Terza e ultima esperienza del genere e composta nel biennio 1886-87, la Sonata in do minore op. 45 fu presentata a Lipsia da Grieg col violinista russo Adolf Brodsky nel 1887. La rinuncia a procedere secondo la struttura della forma-sonata è evidente fin dall’inizio: libere associazioni melodiche guidano il discorso musicale che fluisce attraverso immagini di carattere espressivo contrastanti, quasi improvvisative. Non mancano elementi dal sapore “nazionale”: spunti fugacissimi, e particolarmente evidenti nei ritmi stilizzati di danza popolare nordica nella sezione centrale (Allegro molto) del secondo movimento. Il pezzo è esuberante negli slanci e negli squarci cantabili affidati al violino, sostenuti dai vigorosi arpeggi del pianoforte: gli strumenti sono vincolati in un discorso dialettico continuamente rinnovato e perfettamente rispondente all’impiego di una trama armonica che, secondo il gusto d’autore, predilige accostamenti di accordi senza immediati legami funzionali.

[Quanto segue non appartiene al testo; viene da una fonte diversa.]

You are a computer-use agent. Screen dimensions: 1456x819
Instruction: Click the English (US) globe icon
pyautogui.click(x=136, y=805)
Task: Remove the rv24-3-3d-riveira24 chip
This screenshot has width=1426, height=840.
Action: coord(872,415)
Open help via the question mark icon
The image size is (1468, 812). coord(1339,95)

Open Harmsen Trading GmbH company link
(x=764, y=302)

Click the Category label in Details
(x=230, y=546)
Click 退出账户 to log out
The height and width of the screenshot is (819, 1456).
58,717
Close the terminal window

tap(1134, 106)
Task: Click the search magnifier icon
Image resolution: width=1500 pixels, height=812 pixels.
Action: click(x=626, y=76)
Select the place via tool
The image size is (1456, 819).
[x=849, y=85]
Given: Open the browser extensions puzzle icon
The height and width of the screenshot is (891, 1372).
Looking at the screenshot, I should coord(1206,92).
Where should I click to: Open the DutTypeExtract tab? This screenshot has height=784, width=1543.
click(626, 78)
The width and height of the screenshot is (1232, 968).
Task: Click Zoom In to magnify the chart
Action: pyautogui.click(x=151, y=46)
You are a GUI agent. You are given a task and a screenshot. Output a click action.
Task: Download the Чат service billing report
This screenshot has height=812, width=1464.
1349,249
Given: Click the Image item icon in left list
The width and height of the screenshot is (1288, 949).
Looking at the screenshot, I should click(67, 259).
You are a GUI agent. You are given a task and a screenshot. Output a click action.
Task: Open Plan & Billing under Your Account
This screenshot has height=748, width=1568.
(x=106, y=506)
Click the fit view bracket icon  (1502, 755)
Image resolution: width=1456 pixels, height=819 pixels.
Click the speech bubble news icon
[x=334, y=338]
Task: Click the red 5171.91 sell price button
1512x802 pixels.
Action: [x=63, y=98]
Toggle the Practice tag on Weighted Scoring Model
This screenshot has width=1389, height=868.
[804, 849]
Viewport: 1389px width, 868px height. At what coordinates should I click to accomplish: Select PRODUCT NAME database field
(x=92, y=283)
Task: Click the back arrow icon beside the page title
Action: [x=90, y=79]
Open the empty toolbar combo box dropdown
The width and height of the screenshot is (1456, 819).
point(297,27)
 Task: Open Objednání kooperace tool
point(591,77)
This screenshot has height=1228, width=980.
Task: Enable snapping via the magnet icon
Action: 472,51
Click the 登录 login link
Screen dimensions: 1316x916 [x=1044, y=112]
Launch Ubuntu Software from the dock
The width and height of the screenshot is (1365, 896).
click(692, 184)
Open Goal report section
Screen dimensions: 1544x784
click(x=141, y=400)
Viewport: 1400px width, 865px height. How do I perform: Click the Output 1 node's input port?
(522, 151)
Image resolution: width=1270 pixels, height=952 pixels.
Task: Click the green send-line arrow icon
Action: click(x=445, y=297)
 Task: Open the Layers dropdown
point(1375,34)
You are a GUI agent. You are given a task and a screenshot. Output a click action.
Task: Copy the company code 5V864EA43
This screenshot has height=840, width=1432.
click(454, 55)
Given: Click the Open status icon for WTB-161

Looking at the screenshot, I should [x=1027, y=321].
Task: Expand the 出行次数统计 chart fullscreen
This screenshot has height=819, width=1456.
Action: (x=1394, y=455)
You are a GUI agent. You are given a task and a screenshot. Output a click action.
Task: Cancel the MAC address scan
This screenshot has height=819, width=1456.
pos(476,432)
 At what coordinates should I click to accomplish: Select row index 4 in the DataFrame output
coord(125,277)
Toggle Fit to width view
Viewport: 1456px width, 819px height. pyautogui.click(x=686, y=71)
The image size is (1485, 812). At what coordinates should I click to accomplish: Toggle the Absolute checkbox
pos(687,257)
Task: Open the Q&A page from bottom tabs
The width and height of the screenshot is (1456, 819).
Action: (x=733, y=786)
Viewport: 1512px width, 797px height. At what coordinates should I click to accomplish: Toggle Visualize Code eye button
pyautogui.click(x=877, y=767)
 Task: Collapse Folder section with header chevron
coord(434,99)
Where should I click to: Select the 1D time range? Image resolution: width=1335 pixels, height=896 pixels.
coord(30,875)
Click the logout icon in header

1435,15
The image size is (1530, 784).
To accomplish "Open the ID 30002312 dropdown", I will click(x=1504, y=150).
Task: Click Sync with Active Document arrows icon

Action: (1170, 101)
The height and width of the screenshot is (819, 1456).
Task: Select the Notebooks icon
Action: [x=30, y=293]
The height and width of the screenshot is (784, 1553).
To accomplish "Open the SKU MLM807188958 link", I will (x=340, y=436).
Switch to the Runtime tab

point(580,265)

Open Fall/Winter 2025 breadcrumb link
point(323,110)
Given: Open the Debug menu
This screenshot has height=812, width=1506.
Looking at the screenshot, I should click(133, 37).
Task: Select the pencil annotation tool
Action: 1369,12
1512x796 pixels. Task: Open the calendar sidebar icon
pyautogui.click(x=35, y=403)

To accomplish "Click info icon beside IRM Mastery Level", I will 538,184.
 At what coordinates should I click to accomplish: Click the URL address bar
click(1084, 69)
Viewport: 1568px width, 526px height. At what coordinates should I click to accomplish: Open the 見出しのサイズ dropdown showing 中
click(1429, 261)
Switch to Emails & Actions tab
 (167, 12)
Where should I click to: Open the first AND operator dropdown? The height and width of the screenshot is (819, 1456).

Composta nell’estate del 1886, rappresenta il capolavoro della musica da camera francese dell’Ottocento. Per una riprova dell’influsso esercitato dalla Sonata sul mondo intellettuale francese a cavallo del secolo basta ricordare che il suo insinuante tema di testa è considerato la fonte per la proustiana petite phrase della Sonate di Vinteuil: «aveva distinto con nettezza una frase che per qualche secondo s’innalzava sopra le onde sonore» (Du côté chez Swann, Parte II). La Sonata si sviluppa secondo il principio ciclico applicato anche alla Sinfonia in re minore e fondato sulla trasformazione della stessa idea tematica: il disegno d’avvio dell’Allegretto ben moderato viene esposto dal violino in un lusingante ritmo di 9/8, per poi ricomparire nei vari movimenti, trasformato nel ritmo e nella tornitura melodica. Così un semplice intervallo di terza diventa il nucleo generatore dell’intero lavoro che si articola in quattro movimenti, con un monumentale Recitativo-Fantasia, in terza posizione, che svolge il ruolo di magnifico e imprevedibile movimento lento.

Concepita nel 1924 (insieme all’opera L’enfant et les sortilèges), Tzigane è definita «Rapsodia da concerto», o meglio «morceaux de virtuosité dans le gout d’une rhapsodie hongroise», secondo la dicitura dell’abbozzo autobiografico del 1928. Tzigane si ispira ai grandi violinisti del XIX secolo (Wieniawski e Sarasate, in particolare) ma gioca pittorescamente sui fondamenti della tecnica paganiniana e si impone per una scelta timbricamente bizzarra: l’accompagnamento in origine era affidato al piano-luthéal, una sorta di pianoforte “preparato” inventato nel 1919 da Georges Cloëtens che poteva imitare le sonorità del cymbalum tzigano, cioè sia l’effetto della corda percossa (propria del pianoforte) sia quello della corda pizzicata (tipica dello strumento popolare ungheresi). La rivisitazione di ritmi magiari, al di là del colore d’accompagnamento, è esplicita. Nell’atmosfera sottesa a ogni frase, nella brillantezza di fondo dell’impianto costruttivo, nella vertiginosa cadenza iniziale che offre all’esecutore un’occasione di plateale affermazione solistica, nel serrato ritmo di danza della seconda parte; secondo la caratteristica abilità di Ravel, «più zingaro di uno zingaro» (Vladimir Jankélévitch).